The Fraunhofer-Institut für Werkstoff- und Strahltechnik IWS organised and hosted, from August 29 until September 2, 2016, the first Summer school “Short Pulsed Laser Micro/Nanostructuring of Surfaces” for (and by) PhD students of the “Laser4Fun” project, supported by the European Commission (Marie Sklodowska-Curie Actions. This summer school was combined with the “5th International Summer School on Trends and new developments in Laser Technology”, organised by the Fraunhofer-Institut für Werkstoff- und Strahltechnik IWS and the Technical University of Dresden. This one-week International Summer School brought about 40 undergraduate and PhD students together for an intensive programme of study on fundamental and applied aspects of laser technology. The main programme consisted of lectures by renowned experts, supplemented by poster presentations and informal discussion sessions, as well as practices in the laboratory. The course aimed to enable the exchange of new ideas across these fields.

Participants of the Summer school 2016 in Dresden (Germany)
Participants of the Summer school 2016 in Dresden (Germany)

First annual Laser4Fun meeting

The annual LASER4FUN meeting, as well as the Supervisory Board (SB) meeting of the LASER4FUN project took place on June 23rd and 24th, 2016 in Bordeaux, France. The meeting was hosted by ALPhaNOV. As it was the first meeting where all the Early Stage Reseachers (ESRs) joined, the ESRs introduced themselves and presented their background. They also joined the discussions on the progress and future work of the project with their supervisors & industrial partners, and had their first training. Moreover, the specifications and requirements of the surfaces to be produced/studied (Workpackage 1), were discussed.

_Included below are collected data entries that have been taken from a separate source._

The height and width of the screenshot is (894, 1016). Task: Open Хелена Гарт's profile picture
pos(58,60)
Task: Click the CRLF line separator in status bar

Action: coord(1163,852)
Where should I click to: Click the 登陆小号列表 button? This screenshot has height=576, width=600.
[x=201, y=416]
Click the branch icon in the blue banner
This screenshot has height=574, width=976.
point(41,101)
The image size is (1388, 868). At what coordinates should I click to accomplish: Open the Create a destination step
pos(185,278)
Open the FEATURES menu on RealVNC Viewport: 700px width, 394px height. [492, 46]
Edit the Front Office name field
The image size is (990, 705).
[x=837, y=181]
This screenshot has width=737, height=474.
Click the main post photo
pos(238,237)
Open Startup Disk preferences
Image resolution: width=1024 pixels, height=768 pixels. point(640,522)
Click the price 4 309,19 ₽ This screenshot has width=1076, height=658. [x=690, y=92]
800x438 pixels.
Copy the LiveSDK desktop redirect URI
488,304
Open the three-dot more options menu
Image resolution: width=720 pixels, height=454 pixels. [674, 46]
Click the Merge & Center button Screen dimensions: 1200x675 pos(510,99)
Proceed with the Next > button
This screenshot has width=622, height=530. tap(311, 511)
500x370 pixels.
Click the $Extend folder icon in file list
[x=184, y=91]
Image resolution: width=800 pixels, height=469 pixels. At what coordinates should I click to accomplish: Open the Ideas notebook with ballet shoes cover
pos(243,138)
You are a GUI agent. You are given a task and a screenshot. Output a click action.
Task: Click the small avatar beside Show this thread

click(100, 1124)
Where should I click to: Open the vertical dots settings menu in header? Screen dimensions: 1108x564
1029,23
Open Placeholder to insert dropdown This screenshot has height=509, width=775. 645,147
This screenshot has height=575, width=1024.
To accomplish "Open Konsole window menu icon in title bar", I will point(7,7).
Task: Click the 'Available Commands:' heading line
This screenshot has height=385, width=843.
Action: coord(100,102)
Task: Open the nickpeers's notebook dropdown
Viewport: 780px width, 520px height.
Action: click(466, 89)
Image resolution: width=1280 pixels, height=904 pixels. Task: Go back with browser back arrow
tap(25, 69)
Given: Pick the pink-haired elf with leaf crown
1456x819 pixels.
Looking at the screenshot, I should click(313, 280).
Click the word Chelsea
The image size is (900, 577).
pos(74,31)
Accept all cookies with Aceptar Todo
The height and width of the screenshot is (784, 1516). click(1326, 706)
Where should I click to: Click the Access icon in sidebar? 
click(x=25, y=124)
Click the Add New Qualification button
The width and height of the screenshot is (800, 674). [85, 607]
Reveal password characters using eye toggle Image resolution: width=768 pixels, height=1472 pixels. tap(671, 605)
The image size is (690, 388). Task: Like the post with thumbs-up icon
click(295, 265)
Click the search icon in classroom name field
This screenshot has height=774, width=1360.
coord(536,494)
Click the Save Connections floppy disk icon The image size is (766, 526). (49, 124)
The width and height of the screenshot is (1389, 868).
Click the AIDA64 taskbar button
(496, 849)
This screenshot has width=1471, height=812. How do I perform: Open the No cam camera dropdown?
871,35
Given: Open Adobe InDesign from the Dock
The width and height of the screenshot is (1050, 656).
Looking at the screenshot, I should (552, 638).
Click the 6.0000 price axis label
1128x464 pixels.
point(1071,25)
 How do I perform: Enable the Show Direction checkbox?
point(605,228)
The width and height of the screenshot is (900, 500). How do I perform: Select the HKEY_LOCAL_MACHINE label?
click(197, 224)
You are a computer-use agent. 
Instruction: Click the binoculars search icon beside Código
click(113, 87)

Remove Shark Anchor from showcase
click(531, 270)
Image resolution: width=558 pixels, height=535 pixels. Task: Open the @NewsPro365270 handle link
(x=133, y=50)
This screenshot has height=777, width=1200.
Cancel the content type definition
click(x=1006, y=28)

Further, the status of the project, management and reporting issues, as well as communication and dissemination topics were discussed.

All participants of the 1st Annual LASER4FUN meeting in Bordeaux (F).
All participants of the 1st Annual LASER4FUN meeting in Bordeaux (F).

All 14 ESRs recruited!

The LASER4FUN European Training Network had 14 vacancies for Early Stage Researchers (ESRs) for research positions in the frame of a PhD doctoral programme, targeting a PhD degree. The consortium is happy to announce that all ESR positions have been filled and that the ESRs have started their work between January 1st and May 2nd 2016. The biography of each ESR can be found on the PEOPLE page on this website.

All Eary Stage Researchers (ESRs) at the 1st Annual LASER4FUN meeting (June 23-24, 20160 in Bordeaux, France
All Eary Stage Researchers (ESRs) at the 1st Annual LASER4FUN meeting in Bordeaux, France

First Technical Board and Supervisory Board Meeting

The First Technical Board (TB) meeting, as well as the Supervisory Board (SB) meeting of the LASER4FUN project took place on March 4th, 2016, at the Centro Laser de la Universidad Politecnica de Madrid (UPM). Hosted by Prof. Jose Luis Ocaña, the TB & SB discussed the recruitment status of the Early Stage Researchers (ESRs), status of the project, management and reporting issues, communication and dissemination topics, definition of problems and pre-required structure geometry and size, as well as ESR training activities.

Technical Board (SB) and Supervisory Board (SB) at the first progress meeting, hosted by Centro Laser de la Universidad Politecnica de Madrid (UPM).
Technical Board (SB) and Supervisory Board (SB) at the first progress meeting, hosted by Centro Laser de la Universidad Politecnica de Madrid (UPM).